I am working on a structured data analysis framework which is based on streaming data between nodes. Currently nodes are implemented as subclasses of root Node class provided by the framework. For each node class/factory I need metadata, such as list of node’s attributes, their description, node output. The metadata might be both: for end-users in front-end application or for programming use – some other stream management tools. In the future there will be more of them.
(Note that I just started to learn python while writing that code)
Currently the metadata are provided in a class variable
class AggregateNode(base.Node):
"""Aggregate"""
__node_info__ = {
"label" : "Aggregate Node",
"description" : "Aggregate values grouping by key fields.",
"output" : "Key fields followed by aggregations for each aggregated field. Last field is "
"record count.",
"attributes" : [
{
"name": "keys",
"description": "List of fields according to which records are grouped"
},
{
"name": "record_count_field",
"description": "Name of a field where record count will be stored. "
"Default is `record_count`"
}
]
}
More examples can be found here.
I feel that it can be done in much cleaner way. There is one restriction: as nodes are custom subclasses classes, there should be minimal interference with potential future attribute names.
What I was thinking to do was to split the current node_info. It was meant to be private to the framework, but now I realize it has much wider use. I was thinking about using node_ attributes: will have common attribute namespace, not taking too much of names from potential custom node attributes.

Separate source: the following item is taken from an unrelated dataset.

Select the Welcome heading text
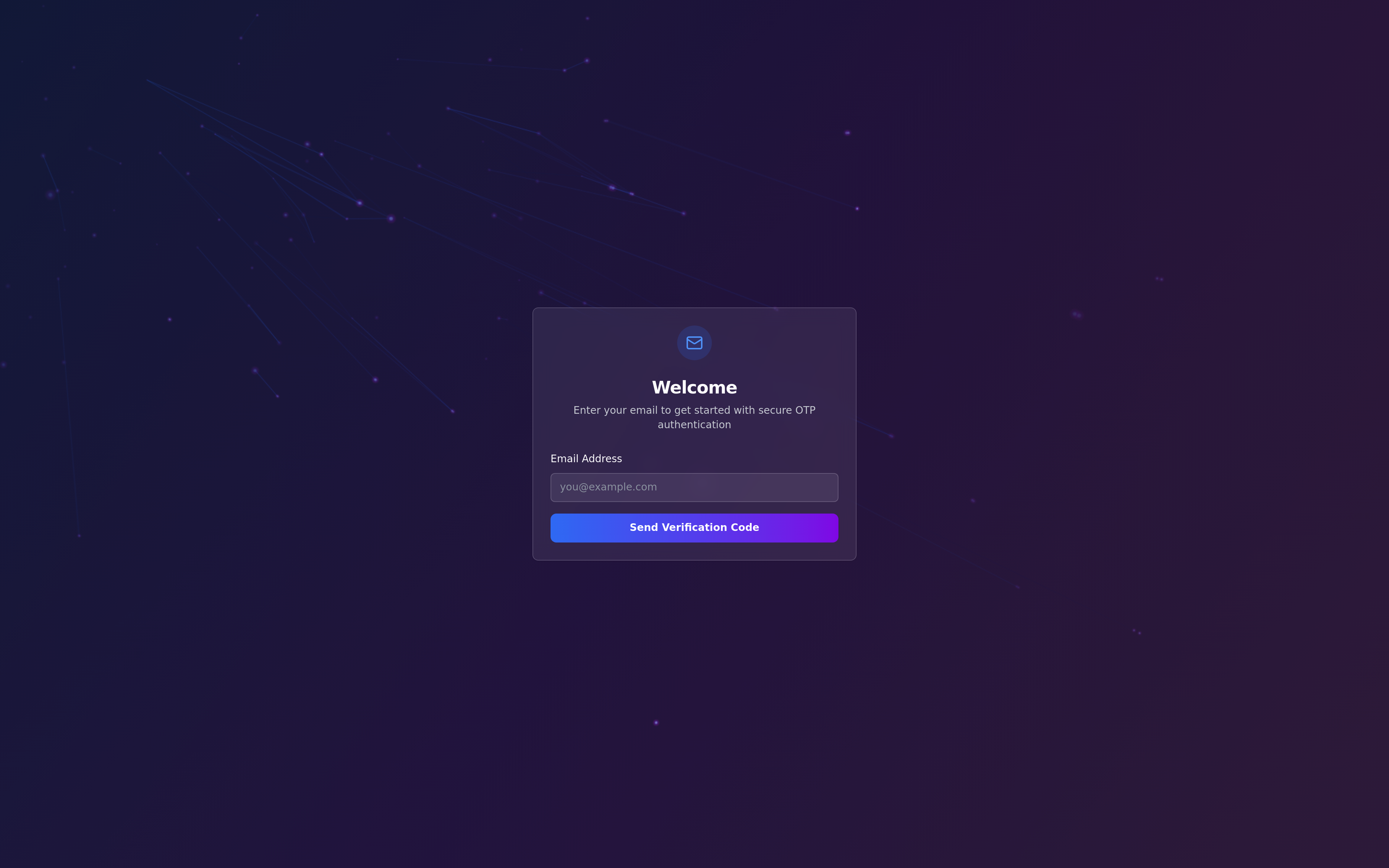Image resolution: width=1389 pixels, height=868 pixels. click(x=694, y=387)
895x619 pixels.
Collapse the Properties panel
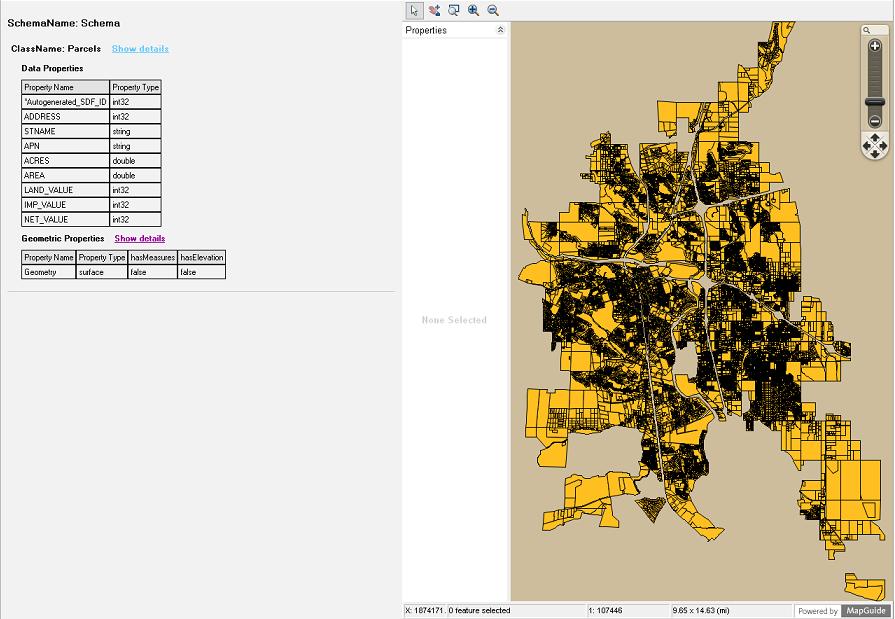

My question is: What is the most common way of providing such metadata in python programs? Single variable with a dictionary? Multiple variables, one for each metadata attribute? (this would conflict with the restriction) Custom class/structure? Use some kind of prefix, like node_* and use multiple variables?
I’m not sure if there is some “standard” way to store custom metadata in python objects, but as an example, the python implementation of dbus adds attributes with the “
_dbus” prefix to the published methods and signals.